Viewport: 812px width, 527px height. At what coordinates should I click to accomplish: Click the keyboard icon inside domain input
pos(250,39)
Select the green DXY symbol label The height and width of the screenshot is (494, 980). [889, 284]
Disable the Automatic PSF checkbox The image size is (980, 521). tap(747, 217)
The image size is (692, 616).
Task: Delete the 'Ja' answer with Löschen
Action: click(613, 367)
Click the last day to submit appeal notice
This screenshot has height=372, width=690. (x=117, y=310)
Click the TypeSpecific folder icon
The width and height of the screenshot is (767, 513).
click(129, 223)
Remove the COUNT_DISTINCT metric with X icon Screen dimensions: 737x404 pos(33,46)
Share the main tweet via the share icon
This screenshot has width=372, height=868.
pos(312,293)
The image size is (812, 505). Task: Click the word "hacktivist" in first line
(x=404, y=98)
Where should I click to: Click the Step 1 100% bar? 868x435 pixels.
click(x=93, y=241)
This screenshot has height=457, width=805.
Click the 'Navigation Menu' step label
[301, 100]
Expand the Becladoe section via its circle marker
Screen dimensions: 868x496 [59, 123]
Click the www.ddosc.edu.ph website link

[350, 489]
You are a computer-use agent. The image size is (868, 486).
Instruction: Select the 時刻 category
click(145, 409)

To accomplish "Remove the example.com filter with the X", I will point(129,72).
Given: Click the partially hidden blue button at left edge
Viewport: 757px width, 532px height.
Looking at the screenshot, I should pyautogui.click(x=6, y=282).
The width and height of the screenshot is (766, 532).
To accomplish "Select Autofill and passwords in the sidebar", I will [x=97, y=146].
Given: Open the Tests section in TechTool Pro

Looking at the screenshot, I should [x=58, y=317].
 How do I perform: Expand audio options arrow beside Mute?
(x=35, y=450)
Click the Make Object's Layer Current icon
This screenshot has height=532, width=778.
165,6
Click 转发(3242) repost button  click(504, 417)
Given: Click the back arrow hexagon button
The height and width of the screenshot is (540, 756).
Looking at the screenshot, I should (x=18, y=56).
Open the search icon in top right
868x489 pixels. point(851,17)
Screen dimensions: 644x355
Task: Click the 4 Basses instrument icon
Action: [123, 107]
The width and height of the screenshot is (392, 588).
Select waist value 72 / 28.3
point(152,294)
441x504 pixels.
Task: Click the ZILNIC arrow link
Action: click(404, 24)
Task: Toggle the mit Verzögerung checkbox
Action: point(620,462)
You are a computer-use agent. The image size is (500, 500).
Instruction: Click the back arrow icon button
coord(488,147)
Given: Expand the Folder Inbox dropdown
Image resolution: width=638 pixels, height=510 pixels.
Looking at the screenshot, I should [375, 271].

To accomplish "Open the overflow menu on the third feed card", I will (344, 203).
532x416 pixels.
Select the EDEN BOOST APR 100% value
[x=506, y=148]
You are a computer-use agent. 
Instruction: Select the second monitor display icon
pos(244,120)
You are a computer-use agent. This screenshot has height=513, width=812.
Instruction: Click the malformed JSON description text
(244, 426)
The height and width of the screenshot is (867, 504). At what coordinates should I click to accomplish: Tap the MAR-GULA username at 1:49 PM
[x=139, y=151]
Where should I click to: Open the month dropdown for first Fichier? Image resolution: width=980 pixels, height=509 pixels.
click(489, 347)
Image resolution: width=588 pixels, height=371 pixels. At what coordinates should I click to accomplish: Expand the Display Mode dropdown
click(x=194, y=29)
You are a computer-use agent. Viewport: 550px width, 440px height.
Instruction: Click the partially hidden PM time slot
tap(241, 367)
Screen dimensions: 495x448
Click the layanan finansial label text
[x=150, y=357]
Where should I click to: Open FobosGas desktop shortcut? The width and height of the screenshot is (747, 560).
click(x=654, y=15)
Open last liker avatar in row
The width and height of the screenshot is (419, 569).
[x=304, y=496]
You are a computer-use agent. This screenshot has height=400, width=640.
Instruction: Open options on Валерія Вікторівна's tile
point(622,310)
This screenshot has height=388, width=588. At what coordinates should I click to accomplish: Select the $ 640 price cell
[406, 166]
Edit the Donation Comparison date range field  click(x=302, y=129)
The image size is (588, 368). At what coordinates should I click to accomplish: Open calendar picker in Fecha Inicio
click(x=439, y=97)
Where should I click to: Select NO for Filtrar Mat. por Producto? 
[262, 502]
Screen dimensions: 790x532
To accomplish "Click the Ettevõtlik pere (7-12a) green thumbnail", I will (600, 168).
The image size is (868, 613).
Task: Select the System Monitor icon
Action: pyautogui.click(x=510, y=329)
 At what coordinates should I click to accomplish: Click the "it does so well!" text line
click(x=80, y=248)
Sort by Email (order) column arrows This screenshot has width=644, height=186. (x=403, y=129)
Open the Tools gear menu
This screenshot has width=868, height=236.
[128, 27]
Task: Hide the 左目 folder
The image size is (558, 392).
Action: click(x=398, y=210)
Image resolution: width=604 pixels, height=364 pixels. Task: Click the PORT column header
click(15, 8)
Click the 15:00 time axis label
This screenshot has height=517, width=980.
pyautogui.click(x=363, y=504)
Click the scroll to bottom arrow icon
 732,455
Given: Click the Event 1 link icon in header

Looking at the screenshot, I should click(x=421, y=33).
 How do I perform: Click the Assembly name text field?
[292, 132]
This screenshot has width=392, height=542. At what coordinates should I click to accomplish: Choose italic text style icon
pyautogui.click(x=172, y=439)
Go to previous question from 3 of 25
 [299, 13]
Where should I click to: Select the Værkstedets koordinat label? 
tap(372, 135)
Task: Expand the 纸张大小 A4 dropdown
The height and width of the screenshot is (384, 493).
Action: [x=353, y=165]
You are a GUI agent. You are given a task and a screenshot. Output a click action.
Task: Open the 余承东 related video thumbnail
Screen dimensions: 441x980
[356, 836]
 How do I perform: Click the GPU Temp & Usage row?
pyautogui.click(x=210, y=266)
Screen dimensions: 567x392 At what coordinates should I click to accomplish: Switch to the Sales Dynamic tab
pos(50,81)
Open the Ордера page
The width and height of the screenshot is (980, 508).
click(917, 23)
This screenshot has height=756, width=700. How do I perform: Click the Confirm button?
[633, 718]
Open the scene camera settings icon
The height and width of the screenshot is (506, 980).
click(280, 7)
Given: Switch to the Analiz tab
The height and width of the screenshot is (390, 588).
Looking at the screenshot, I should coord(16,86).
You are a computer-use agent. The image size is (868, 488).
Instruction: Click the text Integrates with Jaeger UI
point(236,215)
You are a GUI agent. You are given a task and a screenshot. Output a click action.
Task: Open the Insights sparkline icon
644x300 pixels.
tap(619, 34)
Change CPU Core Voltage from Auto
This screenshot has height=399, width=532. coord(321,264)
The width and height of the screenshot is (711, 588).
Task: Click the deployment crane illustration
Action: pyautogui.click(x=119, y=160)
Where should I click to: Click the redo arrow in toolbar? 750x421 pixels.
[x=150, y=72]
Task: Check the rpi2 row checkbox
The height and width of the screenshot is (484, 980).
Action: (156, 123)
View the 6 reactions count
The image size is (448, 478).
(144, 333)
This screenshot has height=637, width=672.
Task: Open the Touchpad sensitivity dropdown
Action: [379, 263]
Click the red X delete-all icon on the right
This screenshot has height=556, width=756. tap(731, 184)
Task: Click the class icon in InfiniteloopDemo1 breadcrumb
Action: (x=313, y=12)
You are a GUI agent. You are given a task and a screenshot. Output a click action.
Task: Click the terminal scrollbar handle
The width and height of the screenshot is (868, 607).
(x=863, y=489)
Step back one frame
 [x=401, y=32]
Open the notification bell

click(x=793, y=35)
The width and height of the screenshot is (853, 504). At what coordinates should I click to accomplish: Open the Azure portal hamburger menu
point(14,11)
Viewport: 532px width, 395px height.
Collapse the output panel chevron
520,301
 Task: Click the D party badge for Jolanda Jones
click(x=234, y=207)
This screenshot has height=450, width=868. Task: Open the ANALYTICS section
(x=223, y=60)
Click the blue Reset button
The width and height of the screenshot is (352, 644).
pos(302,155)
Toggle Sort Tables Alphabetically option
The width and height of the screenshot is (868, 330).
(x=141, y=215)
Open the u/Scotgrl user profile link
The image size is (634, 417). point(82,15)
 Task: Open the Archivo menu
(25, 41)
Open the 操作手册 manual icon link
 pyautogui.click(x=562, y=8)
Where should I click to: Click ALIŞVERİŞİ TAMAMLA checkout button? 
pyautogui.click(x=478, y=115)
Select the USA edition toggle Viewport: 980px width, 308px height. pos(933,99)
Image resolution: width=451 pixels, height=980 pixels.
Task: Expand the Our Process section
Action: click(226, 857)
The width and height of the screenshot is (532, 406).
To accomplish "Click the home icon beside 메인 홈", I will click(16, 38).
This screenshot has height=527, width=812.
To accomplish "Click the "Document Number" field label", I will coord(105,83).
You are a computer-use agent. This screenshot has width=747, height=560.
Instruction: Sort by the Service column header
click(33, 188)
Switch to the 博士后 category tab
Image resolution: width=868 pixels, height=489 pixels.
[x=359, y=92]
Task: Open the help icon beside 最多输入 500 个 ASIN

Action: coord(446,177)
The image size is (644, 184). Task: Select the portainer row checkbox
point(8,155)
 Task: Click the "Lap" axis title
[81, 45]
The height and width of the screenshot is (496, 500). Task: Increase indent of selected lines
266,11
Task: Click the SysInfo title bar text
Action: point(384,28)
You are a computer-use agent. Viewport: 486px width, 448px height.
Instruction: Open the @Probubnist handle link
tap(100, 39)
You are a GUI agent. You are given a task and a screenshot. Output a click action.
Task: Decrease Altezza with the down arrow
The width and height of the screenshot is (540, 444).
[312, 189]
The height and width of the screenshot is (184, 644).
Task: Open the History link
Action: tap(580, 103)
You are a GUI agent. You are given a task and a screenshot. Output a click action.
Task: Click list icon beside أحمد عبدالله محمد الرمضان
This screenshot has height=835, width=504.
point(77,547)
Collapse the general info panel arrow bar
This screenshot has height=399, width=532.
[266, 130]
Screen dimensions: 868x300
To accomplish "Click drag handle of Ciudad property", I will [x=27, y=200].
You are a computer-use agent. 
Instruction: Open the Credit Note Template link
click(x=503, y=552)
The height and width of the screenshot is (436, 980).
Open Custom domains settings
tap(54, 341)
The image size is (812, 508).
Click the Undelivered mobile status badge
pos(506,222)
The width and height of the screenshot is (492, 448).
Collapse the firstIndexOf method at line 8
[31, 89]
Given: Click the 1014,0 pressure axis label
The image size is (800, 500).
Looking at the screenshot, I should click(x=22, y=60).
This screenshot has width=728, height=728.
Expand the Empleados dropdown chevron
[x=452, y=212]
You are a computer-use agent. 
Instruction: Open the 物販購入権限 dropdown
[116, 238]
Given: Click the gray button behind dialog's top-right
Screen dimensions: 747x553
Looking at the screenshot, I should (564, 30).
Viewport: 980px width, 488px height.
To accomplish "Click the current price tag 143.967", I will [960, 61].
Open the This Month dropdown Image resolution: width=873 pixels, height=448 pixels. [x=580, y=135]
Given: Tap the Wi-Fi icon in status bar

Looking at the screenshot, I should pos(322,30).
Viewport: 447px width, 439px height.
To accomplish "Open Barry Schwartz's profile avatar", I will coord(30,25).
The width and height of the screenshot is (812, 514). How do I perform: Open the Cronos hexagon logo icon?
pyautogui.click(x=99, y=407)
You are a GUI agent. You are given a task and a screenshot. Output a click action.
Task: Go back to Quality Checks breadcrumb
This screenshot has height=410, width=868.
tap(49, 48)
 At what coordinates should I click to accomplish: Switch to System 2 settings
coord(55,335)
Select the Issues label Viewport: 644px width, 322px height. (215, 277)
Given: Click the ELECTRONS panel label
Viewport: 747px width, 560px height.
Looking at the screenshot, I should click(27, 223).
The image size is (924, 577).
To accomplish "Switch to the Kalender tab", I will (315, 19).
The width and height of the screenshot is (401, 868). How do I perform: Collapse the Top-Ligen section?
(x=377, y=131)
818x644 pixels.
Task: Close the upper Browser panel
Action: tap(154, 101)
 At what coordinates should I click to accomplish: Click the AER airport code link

#####

◆ What to produce ◆
The output should be exactly the lines above from the line containing "Open the Tools gear menu" to the line containing "Click the 15:00 time axis label", inclusive, with no other lines.

◆ Result for this task ◆
Open the Tools gear menu
This screenshot has width=868, height=236.
[128, 27]
Task: Hide the 左目 folder
The image size is (558, 392).
Action: click(x=398, y=210)
Image resolution: width=604 pixels, height=364 pixels. Task: Click the PORT column header
click(15, 8)
Click the 15:00 time axis label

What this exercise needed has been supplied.